• [Problem details]: Below this line is a set of entries; quote exactly the lines from the line that contains "[_MON6122] (44, 506)" to the line that contains "[DSC_0905] (44, 750)", both lines included.

- Opening Delimiter -

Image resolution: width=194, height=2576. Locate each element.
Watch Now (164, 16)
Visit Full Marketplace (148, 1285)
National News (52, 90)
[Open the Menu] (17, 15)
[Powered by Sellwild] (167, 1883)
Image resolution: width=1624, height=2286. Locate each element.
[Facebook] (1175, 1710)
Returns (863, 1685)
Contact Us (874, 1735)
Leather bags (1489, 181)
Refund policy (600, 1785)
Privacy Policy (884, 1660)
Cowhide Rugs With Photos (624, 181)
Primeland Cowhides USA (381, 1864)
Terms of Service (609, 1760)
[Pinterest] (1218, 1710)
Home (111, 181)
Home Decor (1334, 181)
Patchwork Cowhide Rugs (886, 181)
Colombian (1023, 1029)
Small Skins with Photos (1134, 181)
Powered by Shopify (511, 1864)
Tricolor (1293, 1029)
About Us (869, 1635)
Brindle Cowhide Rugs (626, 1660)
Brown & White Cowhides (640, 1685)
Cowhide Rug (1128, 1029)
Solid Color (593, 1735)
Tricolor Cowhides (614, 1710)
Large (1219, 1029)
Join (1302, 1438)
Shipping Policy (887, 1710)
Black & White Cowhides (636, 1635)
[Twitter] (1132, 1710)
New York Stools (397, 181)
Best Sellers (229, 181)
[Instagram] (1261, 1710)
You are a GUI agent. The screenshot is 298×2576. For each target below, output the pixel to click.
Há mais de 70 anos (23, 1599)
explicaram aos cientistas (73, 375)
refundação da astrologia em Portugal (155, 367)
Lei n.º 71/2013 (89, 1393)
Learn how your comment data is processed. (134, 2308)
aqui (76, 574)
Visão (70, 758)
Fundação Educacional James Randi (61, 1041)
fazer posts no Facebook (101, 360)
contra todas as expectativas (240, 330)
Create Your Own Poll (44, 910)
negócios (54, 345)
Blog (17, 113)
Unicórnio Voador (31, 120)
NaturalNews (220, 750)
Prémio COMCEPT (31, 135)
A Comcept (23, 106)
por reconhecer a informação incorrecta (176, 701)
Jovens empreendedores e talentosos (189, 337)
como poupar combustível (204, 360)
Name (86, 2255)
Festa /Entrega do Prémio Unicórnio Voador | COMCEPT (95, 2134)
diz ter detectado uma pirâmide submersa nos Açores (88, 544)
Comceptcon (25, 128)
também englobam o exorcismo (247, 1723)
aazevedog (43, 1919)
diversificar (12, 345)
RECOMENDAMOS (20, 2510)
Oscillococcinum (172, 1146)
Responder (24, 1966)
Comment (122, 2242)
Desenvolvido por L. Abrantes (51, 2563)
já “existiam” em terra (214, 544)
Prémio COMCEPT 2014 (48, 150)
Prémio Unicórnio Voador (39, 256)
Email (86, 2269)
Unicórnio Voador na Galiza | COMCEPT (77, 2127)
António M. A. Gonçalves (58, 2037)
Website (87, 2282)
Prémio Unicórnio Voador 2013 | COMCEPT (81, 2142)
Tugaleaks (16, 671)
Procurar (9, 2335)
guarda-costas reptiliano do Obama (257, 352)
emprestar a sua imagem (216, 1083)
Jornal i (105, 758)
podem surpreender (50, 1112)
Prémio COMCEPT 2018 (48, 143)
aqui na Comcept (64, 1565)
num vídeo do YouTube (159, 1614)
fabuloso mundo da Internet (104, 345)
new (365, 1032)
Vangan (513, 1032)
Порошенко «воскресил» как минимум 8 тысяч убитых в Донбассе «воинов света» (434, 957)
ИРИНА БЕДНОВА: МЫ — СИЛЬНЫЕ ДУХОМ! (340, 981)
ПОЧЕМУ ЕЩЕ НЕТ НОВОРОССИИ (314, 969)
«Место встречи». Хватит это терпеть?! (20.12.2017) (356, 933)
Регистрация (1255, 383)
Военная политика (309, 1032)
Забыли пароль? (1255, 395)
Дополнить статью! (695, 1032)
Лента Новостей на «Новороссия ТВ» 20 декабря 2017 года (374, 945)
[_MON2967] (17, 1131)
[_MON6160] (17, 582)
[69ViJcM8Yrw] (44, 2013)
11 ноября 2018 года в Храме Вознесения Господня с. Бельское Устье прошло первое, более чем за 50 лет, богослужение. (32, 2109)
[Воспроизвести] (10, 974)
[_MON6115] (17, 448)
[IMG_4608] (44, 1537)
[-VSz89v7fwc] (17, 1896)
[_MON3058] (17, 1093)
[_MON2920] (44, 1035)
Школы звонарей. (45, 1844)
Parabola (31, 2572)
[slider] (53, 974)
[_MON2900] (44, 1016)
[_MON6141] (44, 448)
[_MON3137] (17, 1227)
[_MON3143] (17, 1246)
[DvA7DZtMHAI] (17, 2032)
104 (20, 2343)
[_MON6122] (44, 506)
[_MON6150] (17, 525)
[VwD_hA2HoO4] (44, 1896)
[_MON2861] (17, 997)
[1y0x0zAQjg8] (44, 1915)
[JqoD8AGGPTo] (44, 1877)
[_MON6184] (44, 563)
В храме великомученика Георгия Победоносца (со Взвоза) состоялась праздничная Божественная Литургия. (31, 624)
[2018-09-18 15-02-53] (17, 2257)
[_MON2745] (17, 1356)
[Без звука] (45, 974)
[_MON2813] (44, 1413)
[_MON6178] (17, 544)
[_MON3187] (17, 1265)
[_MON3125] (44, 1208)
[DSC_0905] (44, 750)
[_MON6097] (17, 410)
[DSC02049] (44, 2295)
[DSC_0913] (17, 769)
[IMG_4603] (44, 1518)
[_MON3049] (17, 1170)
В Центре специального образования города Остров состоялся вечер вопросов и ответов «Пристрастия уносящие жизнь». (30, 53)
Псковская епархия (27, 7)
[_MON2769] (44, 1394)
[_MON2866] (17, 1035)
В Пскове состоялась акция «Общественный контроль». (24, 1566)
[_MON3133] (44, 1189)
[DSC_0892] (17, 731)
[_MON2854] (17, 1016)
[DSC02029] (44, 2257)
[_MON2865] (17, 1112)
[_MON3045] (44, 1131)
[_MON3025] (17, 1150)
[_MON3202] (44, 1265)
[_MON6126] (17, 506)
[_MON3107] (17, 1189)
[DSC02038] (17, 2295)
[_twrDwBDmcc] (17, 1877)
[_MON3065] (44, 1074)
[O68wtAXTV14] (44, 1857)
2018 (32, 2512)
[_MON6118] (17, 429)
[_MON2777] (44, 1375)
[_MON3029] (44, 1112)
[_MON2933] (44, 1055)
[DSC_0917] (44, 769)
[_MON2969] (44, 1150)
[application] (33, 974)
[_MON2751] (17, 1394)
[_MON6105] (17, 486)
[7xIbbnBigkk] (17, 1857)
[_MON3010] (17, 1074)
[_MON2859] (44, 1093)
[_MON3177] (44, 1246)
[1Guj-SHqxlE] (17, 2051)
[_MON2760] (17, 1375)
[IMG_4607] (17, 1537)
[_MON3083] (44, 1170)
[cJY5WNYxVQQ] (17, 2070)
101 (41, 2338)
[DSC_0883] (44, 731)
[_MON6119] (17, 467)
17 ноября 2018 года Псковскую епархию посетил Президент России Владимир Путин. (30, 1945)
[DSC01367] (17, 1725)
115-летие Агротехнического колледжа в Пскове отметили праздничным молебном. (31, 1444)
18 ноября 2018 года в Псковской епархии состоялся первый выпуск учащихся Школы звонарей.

- Closing Delimiter -

• [Response area]:
[_MON6122] (44, 506)
[_MON6150] (17, 525)
[VwD_hA2HoO4] (44, 1896)
[_MON2861] (17, 997)
[1y0x0zAQjg8] (44, 1915)
[JqoD8AGGPTo] (44, 1877)
[_MON6184] (44, 563)
В храме великомученика Георгия Победоносца (со Взвоза) состоялась праздничная Божественная Литургия. (31, 624)
[2018-09-18 15-02-53] (17, 2257)
[_MON2745] (17, 1356)
[Без звука] (45, 974)
[_MON2813] (44, 1413)
[_MON6178] (17, 544)
[_MON3187] (17, 1265)
[_MON3125] (44, 1208)
[DSC_0905] (44, 750)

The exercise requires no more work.